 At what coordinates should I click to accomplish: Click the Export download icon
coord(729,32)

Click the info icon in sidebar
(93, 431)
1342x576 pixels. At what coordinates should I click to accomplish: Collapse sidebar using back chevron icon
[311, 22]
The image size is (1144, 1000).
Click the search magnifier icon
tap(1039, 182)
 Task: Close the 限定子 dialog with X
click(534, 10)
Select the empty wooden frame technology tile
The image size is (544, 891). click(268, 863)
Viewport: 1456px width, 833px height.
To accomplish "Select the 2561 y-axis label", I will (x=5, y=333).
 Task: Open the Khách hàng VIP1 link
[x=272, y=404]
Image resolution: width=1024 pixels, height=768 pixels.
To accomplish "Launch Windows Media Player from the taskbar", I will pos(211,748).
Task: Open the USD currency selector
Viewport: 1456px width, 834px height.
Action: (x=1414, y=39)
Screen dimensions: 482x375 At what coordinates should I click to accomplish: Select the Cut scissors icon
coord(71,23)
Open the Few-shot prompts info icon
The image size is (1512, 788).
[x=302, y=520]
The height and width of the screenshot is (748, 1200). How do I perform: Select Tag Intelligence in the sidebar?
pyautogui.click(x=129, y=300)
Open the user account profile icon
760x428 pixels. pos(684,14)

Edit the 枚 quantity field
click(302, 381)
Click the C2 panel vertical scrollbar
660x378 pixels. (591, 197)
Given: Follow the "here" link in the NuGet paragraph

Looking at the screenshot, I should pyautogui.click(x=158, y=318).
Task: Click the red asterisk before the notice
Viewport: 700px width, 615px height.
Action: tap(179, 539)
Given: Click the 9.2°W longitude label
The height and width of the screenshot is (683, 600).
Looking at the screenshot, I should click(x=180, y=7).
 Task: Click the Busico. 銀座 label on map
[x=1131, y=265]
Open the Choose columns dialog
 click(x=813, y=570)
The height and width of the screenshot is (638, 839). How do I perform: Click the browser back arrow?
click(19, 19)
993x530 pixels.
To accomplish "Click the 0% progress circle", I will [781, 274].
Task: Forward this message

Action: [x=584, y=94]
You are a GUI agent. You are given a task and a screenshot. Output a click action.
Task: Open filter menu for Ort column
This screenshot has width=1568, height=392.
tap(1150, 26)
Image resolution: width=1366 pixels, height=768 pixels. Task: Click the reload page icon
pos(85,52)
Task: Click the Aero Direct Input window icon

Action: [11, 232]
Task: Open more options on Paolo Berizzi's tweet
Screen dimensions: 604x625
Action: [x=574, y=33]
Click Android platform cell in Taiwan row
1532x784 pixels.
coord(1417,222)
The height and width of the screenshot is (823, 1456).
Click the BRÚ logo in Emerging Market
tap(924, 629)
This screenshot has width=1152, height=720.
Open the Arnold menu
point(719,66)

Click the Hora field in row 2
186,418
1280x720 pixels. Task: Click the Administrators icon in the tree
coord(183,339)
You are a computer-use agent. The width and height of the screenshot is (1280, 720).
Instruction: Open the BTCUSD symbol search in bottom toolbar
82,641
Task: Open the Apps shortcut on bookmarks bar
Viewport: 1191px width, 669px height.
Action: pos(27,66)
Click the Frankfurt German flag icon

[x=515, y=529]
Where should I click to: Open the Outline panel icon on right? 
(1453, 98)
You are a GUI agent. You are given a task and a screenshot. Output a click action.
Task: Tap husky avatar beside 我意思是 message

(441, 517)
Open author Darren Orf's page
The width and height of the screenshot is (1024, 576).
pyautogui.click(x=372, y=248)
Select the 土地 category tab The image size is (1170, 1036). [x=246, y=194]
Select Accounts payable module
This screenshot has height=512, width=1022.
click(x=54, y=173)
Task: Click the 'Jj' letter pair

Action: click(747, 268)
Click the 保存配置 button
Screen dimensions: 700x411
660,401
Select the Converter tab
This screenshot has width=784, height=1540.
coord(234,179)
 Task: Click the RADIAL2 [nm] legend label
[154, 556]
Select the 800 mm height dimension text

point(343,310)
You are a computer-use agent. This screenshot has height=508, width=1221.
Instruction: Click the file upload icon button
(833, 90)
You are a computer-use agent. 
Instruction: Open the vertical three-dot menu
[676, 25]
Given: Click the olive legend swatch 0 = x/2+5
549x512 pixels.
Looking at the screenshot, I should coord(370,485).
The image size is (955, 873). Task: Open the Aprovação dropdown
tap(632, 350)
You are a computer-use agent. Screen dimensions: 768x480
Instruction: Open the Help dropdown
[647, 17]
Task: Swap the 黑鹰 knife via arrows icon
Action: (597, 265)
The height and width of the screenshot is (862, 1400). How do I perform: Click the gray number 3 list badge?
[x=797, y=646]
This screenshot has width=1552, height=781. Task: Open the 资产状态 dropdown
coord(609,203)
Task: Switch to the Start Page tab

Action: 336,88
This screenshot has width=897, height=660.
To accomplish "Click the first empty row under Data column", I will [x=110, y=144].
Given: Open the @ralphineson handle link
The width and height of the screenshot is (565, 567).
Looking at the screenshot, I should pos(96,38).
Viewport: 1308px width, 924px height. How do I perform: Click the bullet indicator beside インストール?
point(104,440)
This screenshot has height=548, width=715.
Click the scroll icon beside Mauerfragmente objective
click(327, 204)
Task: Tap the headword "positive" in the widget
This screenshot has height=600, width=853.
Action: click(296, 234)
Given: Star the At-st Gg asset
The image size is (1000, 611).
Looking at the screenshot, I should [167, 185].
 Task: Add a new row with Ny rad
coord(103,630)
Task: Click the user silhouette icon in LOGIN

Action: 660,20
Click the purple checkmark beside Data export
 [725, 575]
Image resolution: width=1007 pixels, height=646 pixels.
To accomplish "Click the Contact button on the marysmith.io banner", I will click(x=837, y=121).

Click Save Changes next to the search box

§ AIM OF THE TASK: Copy the records exactly.

§ EXERCISE SOLUTION:
 At what coordinates should I click to accomplish: Click the Export download icon
coord(729,32)

Click the info icon in sidebar
(93, 431)
1342x576 pixels. At what coordinates should I click to accomplish: Collapse sidebar using back chevron icon
[311, 22]
The image size is (1144, 1000).
Click the search magnifier icon
tap(1039, 182)
 Task: Close the 限定子 dialog with X
click(534, 10)
Select the empty wooden frame technology tile
The image size is (544, 891). click(268, 863)
Viewport: 1456px width, 833px height.
To accomplish "Select the 2561 y-axis label", I will (x=5, y=333).
 Task: Open the Khách hàng VIP1 link
[x=272, y=404]
Image resolution: width=1024 pixels, height=768 pixels.
To accomplish "Launch Windows Media Player from the taskbar", I will pos(211,748).
Task: Open the USD currency selector
Viewport: 1456px width, 834px height.
Action: (x=1414, y=39)
Screen dimensions: 482x375 At what coordinates should I click to accomplish: Select the Cut scissors icon
coord(71,23)
Open the Few-shot prompts info icon
The image size is (1512, 788).
[x=302, y=520]
The height and width of the screenshot is (748, 1200). How do I perform: Select Tag Intelligence in the sidebar?
pyautogui.click(x=129, y=300)
Open the user account profile icon
760x428 pixels. pos(684,14)

Edit the 枚 quantity field
click(302, 381)
Click the C2 panel vertical scrollbar
660x378 pixels. (591, 197)
Given: Follow the "here" link in the NuGet paragraph

Looking at the screenshot, I should pyautogui.click(x=158, y=318).
Task: Click the red asterisk before the notice
Viewport: 700px width, 615px height.
Action: tap(179, 539)
Given: Click the 9.2°W longitude label
The height and width of the screenshot is (683, 600).
Looking at the screenshot, I should click(x=180, y=7).
 Task: Click the Busico. 銀座 label on map
[x=1131, y=265]
Open the Choose columns dialog
 click(x=813, y=570)
The height and width of the screenshot is (638, 839). How do I perform: Click the browser back arrow?
click(19, 19)
993x530 pixels.
To accomplish "Click the 0% progress circle", I will [781, 274].
Task: Forward this message

Action: [x=584, y=94]
You are a GUI agent. You are given a task and a screenshot. Output a click action.
Task: Open filter menu for Ort column
This screenshot has width=1568, height=392.
tap(1150, 26)
Image resolution: width=1366 pixels, height=768 pixels. Task: Click the reload page icon
pos(85,52)
Task: Click the Aero Direct Input window icon

Action: [11, 232]
Task: Open more options on Paolo Berizzi's tweet
Screen dimensions: 604x625
Action: [x=574, y=33]
Click Android platform cell in Taiwan row
1532x784 pixels.
coord(1417,222)
The height and width of the screenshot is (823, 1456).
Click the BRÚ logo in Emerging Market
tap(924, 629)
This screenshot has width=1152, height=720.
Open the Arnold menu
point(719,66)

Click the Hora field in row 2
186,418
1280x720 pixels. Task: Click the Administrators icon in the tree
coord(183,339)
You are a computer-use agent. The width and height of the screenshot is (1280, 720).
Instruction: Open the BTCUSD symbol search in bottom toolbar
82,641
Task: Open the Apps shortcut on bookmarks bar
Viewport: 1191px width, 669px height.
Action: pos(27,66)
Click the Frankfurt German flag icon

[x=515, y=529]
Where should I click to: Open the Outline panel icon on right? 
(1453, 98)
You are a GUI agent. You are given a task and a screenshot. Output a click action.
Task: Tap husky avatar beside 我意思是 message

(441, 517)
Open author Darren Orf's page
The width and height of the screenshot is (1024, 576).
pyautogui.click(x=372, y=248)
Select the 土地 category tab The image size is (1170, 1036). [x=246, y=194]
Select Accounts payable module
This screenshot has height=512, width=1022.
click(x=54, y=173)
Task: Click the 'Jj' letter pair

Action: click(747, 268)
Click the 保存配置 button
Screen dimensions: 700x411
660,401
Select the Converter tab
This screenshot has width=784, height=1540.
coord(234,179)
 Task: Click the RADIAL2 [nm] legend label
[154, 556]
Select the 800 mm height dimension text

point(343,310)
You are a computer-use agent. This screenshot has height=508, width=1221.
Instruction: Click the file upload icon button
(833, 90)
You are a computer-use agent. 
Instruction: Open the vertical three-dot menu
[676, 25]
Given: Click the olive legend swatch 0 = x/2+5
549x512 pixels.
Looking at the screenshot, I should coord(370,485).
The image size is (955, 873). Task: Open the Aprovação dropdown
tap(632, 350)
You are a computer-use agent. Screen dimensions: 768x480
Instruction: Open the Help dropdown
[647, 17]
Task: Swap the 黑鹰 knife via arrows icon
Action: (597, 265)
The height and width of the screenshot is (862, 1400). How do I perform: Click the gray number 3 list badge?
[x=797, y=646]
This screenshot has width=1552, height=781. Task: Open the 资产状态 dropdown
coord(609,203)
Task: Switch to the Start Page tab

Action: 336,88
This screenshot has width=897, height=660.
To accomplish "Click the first empty row under Data column", I will [x=110, y=144].
Given: Open the @ralphineson handle link
The width and height of the screenshot is (565, 567).
Looking at the screenshot, I should pos(96,38).
Viewport: 1308px width, 924px height. How do I perform: Click the bullet indicator beside インストール?
point(104,440)
This screenshot has height=548, width=715.
Click the scroll icon beside Mauerfragmente objective
click(327, 204)
Task: Tap the headword "positive" in the widget
This screenshot has height=600, width=853.
Action: click(296, 234)
Given: Star the At-st Gg asset
The image size is (1000, 611).
Looking at the screenshot, I should [167, 185].
 Task: Add a new row with Ny rad
coord(103,630)
Task: Click the user silhouette icon in LOGIN

Action: 660,20
Click the purple checkmark beside Data export
 [725, 575]
Image resolution: width=1007 pixels, height=646 pixels.
To accomplish "Click the Contact button on the marysmith.io banner", I will click(x=837, y=121).

Click Save Changes next to the search box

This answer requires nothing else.